Pseudomonas plecoglossicida can infect Pseudosciaena crocea and cause visceral white spot disease, resulting in substantial economic losses to the P. crocea industry. Pseudomonas plecoglossicida is a temperate-sensitive bacterium and only infects P. crocea below 22 degree celsius. Aptamers are oligonucleotide molecules selected by the systematic evolution of ligands by exponential enrichment (SELEX) and can identify all kinds of targets. In the present study, five aptamers (M17, M19, M48, M56 and M81) for P. plecoglossicida cultured at 18 degree celsius were selected by SELEX and based on comparative analysis of the high frequency sequences.

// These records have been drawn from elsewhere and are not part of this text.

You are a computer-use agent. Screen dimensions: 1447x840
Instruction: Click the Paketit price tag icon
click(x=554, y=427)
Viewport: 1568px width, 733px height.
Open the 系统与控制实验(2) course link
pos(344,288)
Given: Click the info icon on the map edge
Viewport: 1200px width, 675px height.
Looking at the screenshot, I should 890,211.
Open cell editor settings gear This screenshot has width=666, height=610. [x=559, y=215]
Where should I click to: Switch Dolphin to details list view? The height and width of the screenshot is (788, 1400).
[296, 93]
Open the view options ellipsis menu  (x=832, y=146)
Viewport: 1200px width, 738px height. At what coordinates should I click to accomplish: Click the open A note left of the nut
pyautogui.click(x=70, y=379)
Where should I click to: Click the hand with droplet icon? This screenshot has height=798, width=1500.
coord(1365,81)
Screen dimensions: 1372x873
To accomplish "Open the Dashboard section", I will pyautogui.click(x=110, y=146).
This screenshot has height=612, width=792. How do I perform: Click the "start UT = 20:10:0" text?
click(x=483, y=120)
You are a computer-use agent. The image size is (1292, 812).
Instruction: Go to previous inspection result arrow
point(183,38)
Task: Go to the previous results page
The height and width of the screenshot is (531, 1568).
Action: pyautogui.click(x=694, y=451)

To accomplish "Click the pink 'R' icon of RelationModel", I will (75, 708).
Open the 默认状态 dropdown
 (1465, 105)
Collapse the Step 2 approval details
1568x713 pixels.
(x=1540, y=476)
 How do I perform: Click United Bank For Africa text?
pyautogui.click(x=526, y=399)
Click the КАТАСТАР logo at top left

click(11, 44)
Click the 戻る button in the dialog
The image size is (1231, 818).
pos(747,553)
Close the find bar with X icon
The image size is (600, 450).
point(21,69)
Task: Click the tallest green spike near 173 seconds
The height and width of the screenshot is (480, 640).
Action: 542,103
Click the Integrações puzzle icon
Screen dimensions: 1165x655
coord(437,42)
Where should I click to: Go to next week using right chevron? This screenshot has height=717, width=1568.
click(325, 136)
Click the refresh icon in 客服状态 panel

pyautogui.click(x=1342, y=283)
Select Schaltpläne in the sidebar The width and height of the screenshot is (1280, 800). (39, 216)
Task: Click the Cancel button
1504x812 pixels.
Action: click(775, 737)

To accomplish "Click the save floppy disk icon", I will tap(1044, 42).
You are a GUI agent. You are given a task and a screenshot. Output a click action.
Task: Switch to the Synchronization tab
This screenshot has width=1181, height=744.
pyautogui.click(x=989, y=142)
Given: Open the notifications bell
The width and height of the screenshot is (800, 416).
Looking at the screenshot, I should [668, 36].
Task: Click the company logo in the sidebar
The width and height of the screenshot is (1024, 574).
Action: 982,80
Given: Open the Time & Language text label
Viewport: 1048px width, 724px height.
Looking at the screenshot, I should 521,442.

The five aptamers had significantly higher affinities for the pathogenic P. plecoglossicida at 18 degree celsius than for the nonpathogenic P. plecoglossicida at 28 degree celsius and the other six bacteria (Escherichia coli, Edwardsiella tarda, Aeromonas hydrophila, Vibiro harveryi, Vibiro alginolyticus, Pseudomonas aeruginosa) (P < 0.01). The affinity constants (K-d) and maximum affinity (A(m)) of these aptamers for P. plecoglossicida were determined, with K-d values of M17 (23.35 +/- 6.40), M19 (66.37 +/- 14.73), M48 (105.91 +/- 21.41), M56 (31.16 +/- 5.03) and M81 (52.63 +/- 13.82) nmol/L and with A(m) values of M17 (1041.26 +/- 57.08), M19 (2291.76 +/- 171.96), M48 (1258.51 +/- 21.41), M56 (1307.70 +/- 54.01) and M81 (543.27 +/- 44.16) nmol/L, respectively. The secondary structures of the aptamers were analyzed, and the aptamer binding proteins of the pathogenic P. plecoglossicida were isolated by magnetic separation and purified by polyacrylamide gel electrophoresis. Mass spectrometry revealed ribosomal proteins to be the main aptamer binding proteins. The secondary and tertiary structures and subcellular localization of these aptamer binding proteins were also studied and analyzed. These findings provide a foundation for the temperature-sensitive pathogenic mechanism of P. plecoglossicida in P. crocea. This is the first report on aptamers that recognize temperature-sensitive sites in P. plecoglossicida.

Automated summary

In this study, five aptamers with high affinities for temperature-sensitive Pseudomonas plecoglossicida were selected using SELEX. The binding proteins of these aptamers were identified as ribosomal proteins. The findings provide insights into the temperature-sensitive pathogenic mechanism of P. plecoglossicida in P. crocea.